── The data ──

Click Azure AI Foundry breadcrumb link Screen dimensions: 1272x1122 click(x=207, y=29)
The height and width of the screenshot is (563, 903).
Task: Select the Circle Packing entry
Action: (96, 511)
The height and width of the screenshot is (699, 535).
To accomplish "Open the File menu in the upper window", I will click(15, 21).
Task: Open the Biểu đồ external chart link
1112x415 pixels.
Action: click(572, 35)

───
── The data ──

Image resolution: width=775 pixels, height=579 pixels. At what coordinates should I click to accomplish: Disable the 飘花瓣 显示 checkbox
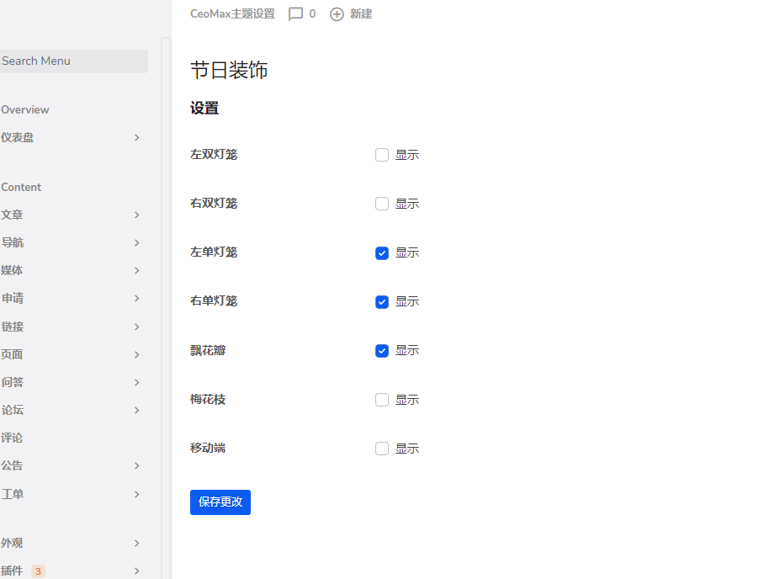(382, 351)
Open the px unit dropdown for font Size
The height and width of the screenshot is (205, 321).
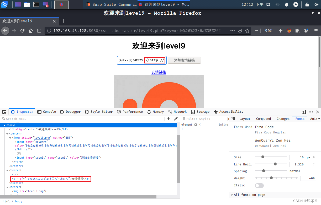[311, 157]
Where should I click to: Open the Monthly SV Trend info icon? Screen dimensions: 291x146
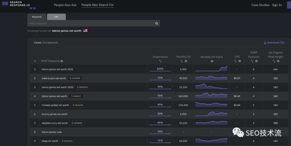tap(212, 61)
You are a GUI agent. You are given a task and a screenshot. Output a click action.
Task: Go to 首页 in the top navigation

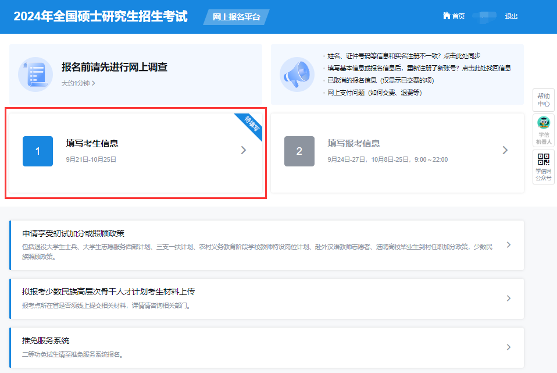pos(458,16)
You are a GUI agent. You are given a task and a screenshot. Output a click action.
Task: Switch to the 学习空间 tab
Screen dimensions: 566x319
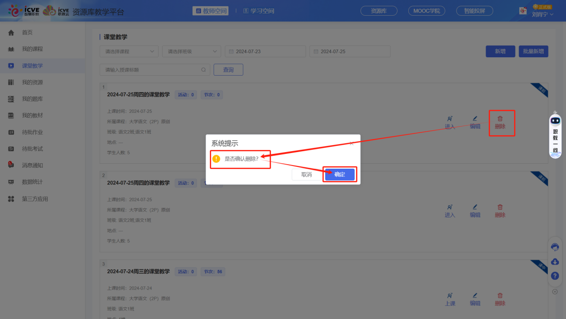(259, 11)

───
── The data ──

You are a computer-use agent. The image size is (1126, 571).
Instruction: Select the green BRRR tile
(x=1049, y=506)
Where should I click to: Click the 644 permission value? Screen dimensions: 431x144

───

Exercise aim -> Would you please copy, word for word, everything above from the line containing "You are a computer-use" down to the line containing "Where should I click to: Click", those two lines included?

Solution to this problem ->
You are a computer-use agent. The image size is (1126, 571).
Instruction: Select the green BRRR tile
(x=1049, y=506)
Where should I click to: Click the 644 permission value? Screen dimensions: 431x144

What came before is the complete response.